Desde 1994 rige una Constitución diferente. En ella la visión sobre la propiedad y las libertades es totalmente distinta. La regla es que los propietarios saben mejor que nadie lo que conviene a sus bienes, pues solo ellos asumen las consecuencias positivas o negativas de sus decisiones. La libertad de contratar con relación al dominio solo puede limitarse por razones de salud, seguridad, medio ambiente, educación, servicios públicos y similares (artículo 58 de la Constitución), nunca por motivos de planificación o dirigismo económico. Salvo la proscripción de los acuerdos monopólicos y el abuso de posición de dominio, los propietarios en el Perú deciden libremente qué hacer o no con sus muebles e inmuebles.
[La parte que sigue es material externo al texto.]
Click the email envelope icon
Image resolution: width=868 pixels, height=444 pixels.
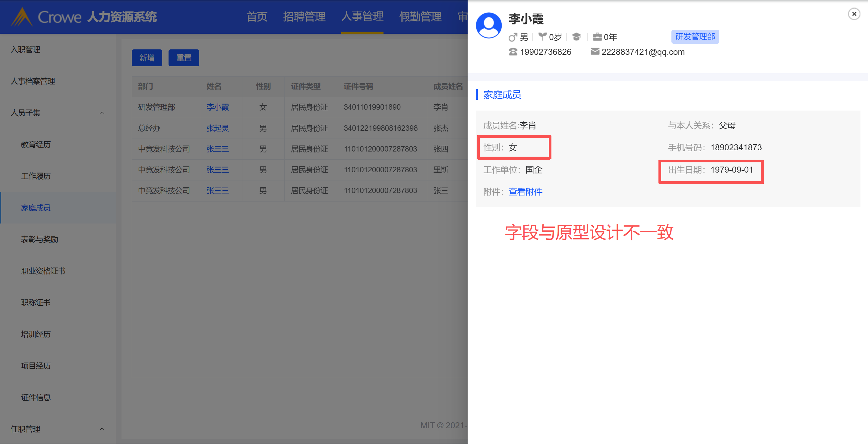(595, 52)
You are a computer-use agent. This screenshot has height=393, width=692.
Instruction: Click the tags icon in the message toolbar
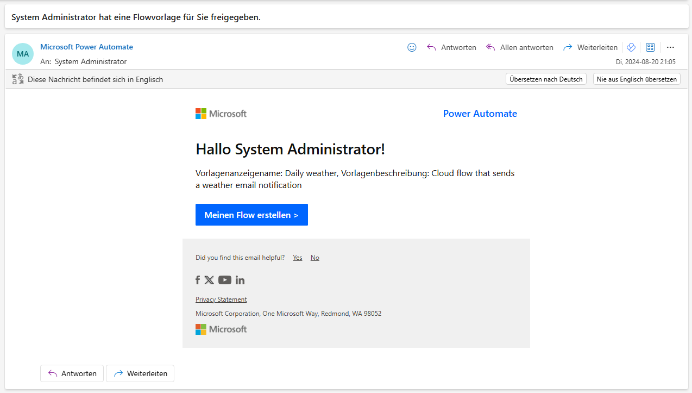[x=631, y=47]
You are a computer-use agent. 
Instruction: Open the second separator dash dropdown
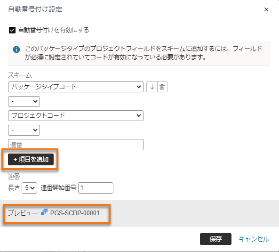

Ahora bien, la vigencia formal del artículo 882 del Código ha permitido que desde la judicatura y los Registros Públicos se cuestionen los acuerdos celebrados por propietarios de inmuebles, que en atención a sus circunstancias comerciales o meramente vecinales, han querido limitar la transferencia de sus predios o de plano impedirla por cierto plazo. Existen diversos negocios inmobiliarios, como los acuerdos de propietarios en condominios y algunas desmembraciones de la propiedad, en los que interesa conservar la relación con los titulares originarios o limitar el acceso a los nuevos. Para el Estado planificador esto sería una “paralización” de la economía, cuando en realidad son negocios efervescentes que derivan del único que verdaderamente sabe lo que conviene a su patrimonio: el propietario.
Lamentablemente algunas autoridades, amparadas en la letra de un código desfasado y en la doctrina legal de realidades ajenas, han creído que la ley puede cortar la libertad por cualquier razón. Lo cierto es que ninguna de las causales que habilitan la intervención del Estado se presenta en este caso. En consecuencia, debe entenderse que la prohibición de vender o gravar perdió sustento constitucional desde 1994.